Hiya, have a new cockatiel, around 11 weeks old, only had him a week and he is living in his food bowl.... He is constantly eating his seed and devours any veges I give him at night. I am assuming a growing baby needs to eat... but am still a little concerned.


----------



## tielfan (Aug 31, 2008)

It's normal for birds to eat off and on all day long, but if he NEVER stops eating there may be a problem.


----------



## ShakeQPC (Jun 26, 2010)

Yea, he NEVER stops eating, do I remove food and only give it to him at certain times of day, maybe just have small amounts in the cage all the time???


----------



## Siobhan (Mar 21, 2010)

If you've only had him a week, he might just not be used to having food available all the time. Freddie ate like a piggy the first several days and I was a little worried the breeder hadn't fed him enough, but he finally settled into a more normal routine. He still eats a lot more often than the other birds, but he doesn't just live in his food bowl anymore.
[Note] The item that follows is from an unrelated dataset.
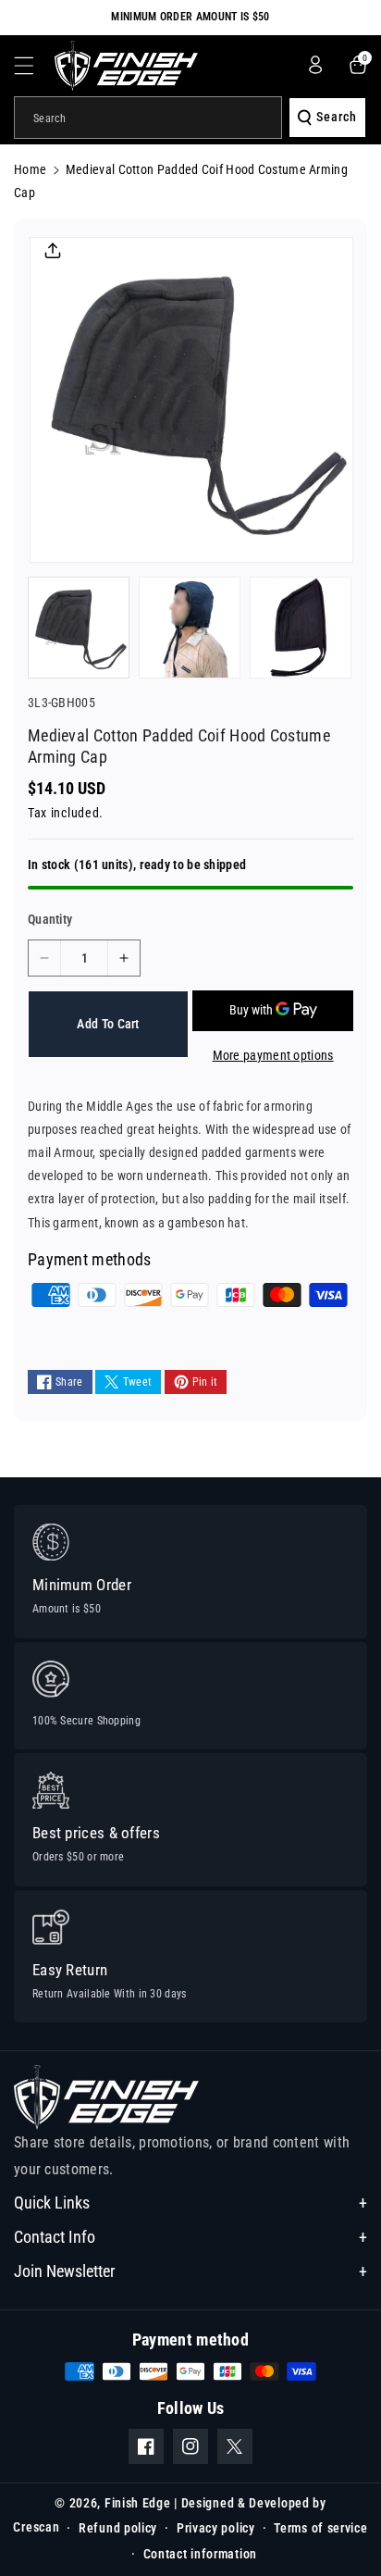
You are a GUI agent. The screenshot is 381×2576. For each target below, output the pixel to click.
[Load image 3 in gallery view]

Wait another few days and if his behavior and poop are both normal, then he's probably just adjusting. If it goes on longer than that, you might want to have a vet check him out just in case.


----------



## ShakeQPC (Jun 26, 2010)

Hey thanks. Yea, just moved him into a much bigger cage, he was in my old budgie cage, and that was WAY to small for him. Now he can move around with his tail getting stuck so he is happy to move away from the food bowl. So I think a) he was unable to easily move elsewhere b) he was adjusting and c) he was bored and eating was the only thing to do. No he is SSOOOO happy in the big cage and was hardly eating at all. TO MUCH ELSE TO DO! So proud of him.


----------